+++ DATA
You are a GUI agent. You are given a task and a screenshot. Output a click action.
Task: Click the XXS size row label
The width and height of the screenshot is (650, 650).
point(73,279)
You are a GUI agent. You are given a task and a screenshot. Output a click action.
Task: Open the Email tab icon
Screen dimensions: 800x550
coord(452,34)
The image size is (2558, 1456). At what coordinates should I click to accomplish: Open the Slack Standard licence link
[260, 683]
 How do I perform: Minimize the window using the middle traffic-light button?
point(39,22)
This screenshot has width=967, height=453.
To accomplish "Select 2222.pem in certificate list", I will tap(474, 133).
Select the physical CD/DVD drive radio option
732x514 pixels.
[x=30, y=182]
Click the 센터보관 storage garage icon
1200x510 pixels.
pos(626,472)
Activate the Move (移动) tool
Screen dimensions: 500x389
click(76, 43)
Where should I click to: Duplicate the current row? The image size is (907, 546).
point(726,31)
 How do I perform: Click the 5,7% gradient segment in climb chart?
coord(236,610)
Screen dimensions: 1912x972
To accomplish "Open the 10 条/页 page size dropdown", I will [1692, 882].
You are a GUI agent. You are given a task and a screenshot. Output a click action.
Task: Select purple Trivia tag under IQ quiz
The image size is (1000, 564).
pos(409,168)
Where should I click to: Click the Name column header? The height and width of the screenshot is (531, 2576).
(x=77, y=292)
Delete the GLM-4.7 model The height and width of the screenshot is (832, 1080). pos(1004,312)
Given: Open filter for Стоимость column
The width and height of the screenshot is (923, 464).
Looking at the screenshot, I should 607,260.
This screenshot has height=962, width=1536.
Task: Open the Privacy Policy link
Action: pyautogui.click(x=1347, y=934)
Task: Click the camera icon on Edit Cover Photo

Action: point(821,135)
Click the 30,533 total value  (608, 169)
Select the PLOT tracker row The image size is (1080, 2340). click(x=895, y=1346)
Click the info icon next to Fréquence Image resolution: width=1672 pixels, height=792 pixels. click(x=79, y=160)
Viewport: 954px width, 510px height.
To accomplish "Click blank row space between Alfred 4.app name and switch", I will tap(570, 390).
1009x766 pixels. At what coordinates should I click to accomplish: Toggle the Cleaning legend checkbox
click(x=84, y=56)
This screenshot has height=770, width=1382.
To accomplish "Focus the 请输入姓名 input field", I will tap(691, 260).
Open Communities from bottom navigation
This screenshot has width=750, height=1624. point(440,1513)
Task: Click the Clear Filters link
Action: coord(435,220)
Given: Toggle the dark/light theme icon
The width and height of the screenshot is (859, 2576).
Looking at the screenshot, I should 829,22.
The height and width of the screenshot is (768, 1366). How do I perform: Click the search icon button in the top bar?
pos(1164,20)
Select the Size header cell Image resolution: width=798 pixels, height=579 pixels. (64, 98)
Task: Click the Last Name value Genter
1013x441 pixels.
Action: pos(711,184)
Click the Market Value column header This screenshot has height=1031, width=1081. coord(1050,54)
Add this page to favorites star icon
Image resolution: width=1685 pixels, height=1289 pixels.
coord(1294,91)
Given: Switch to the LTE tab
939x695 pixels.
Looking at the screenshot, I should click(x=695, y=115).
++++++
## YOUR ASSIGNMENT
Your task is to reproduce all the data exactly as shown.

## RESULT
You are a GUI agent. You are given a task and a screenshot. Output a click action.
Task: Click the XXS size row label
The width and height of the screenshot is (650, 650).
point(73,279)
You are a GUI agent. You are given a task and a screenshot. Output a click action.
Task: Open the Email tab icon
Screen dimensions: 800x550
coord(452,34)
The image size is (2558, 1456). At what coordinates should I click to accomplish: Open the Slack Standard licence link
[260, 683]
 How do I perform: Minimize the window using the middle traffic-light button?
point(39,22)
This screenshot has width=967, height=453.
To accomplish "Select 2222.pem in certificate list", I will tap(474, 133).
Select the physical CD/DVD drive radio option
732x514 pixels.
[x=30, y=182]
Click the 센터보관 storage garage icon
1200x510 pixels.
pos(626,472)
Activate the Move (移动) tool
Screen dimensions: 500x389
click(76, 43)
Where should I click to: Duplicate the current row? The image size is (907, 546).
point(726,31)
 How do I perform: Click the 5,7% gradient segment in climb chart?
coord(236,610)
Screen dimensions: 1912x972
To accomplish "Open the 10 条/页 page size dropdown", I will [1692, 882].
You are a GUI agent. You are given a task and a screenshot. Output a click action.
Task: Select purple Trivia tag under IQ quiz
The image size is (1000, 564).
pos(409,168)
Where should I click to: Click the Name column header? The height and width of the screenshot is (531, 2576).
(x=77, y=292)
Delete the GLM-4.7 model The height and width of the screenshot is (832, 1080). pos(1004,312)
Given: Open filter for Стоимость column
The width and height of the screenshot is (923, 464).
Looking at the screenshot, I should 607,260.
This screenshot has height=962, width=1536.
Task: Open the Privacy Policy link
Action: pyautogui.click(x=1347, y=934)
Task: Click the camera icon on Edit Cover Photo

Action: point(821,135)
Click the 30,533 total value  (608, 169)
Select the PLOT tracker row The image size is (1080, 2340). click(x=895, y=1346)
Click the info icon next to Fréquence Image resolution: width=1672 pixels, height=792 pixels. click(x=79, y=160)
Viewport: 954px width, 510px height.
To accomplish "Click blank row space between Alfred 4.app name and switch", I will tap(570, 390).
1009x766 pixels. At what coordinates should I click to accomplish: Toggle the Cleaning legend checkbox
click(x=84, y=56)
This screenshot has height=770, width=1382.
To accomplish "Focus the 请输入姓名 input field", I will tap(691, 260).
Open Communities from bottom navigation
This screenshot has width=750, height=1624. point(440,1513)
Task: Click the Clear Filters link
Action: coord(435,220)
Given: Toggle the dark/light theme icon
The width and height of the screenshot is (859, 2576).
Looking at the screenshot, I should 829,22.
The height and width of the screenshot is (768, 1366). How do I perform: Click the search icon button in the top bar?
pos(1164,20)
Select the Size header cell Image resolution: width=798 pixels, height=579 pixels. (64, 98)
Task: Click the Last Name value Genter
1013x441 pixels.
Action: pos(711,184)
Click the Market Value column header This screenshot has height=1031, width=1081. coord(1050,54)
Add this page to favorites star icon
Image resolution: width=1685 pixels, height=1289 pixels.
coord(1294,91)
Given: Switch to the LTE tab
939x695 pixels.
Looking at the screenshot, I should click(x=695, y=115).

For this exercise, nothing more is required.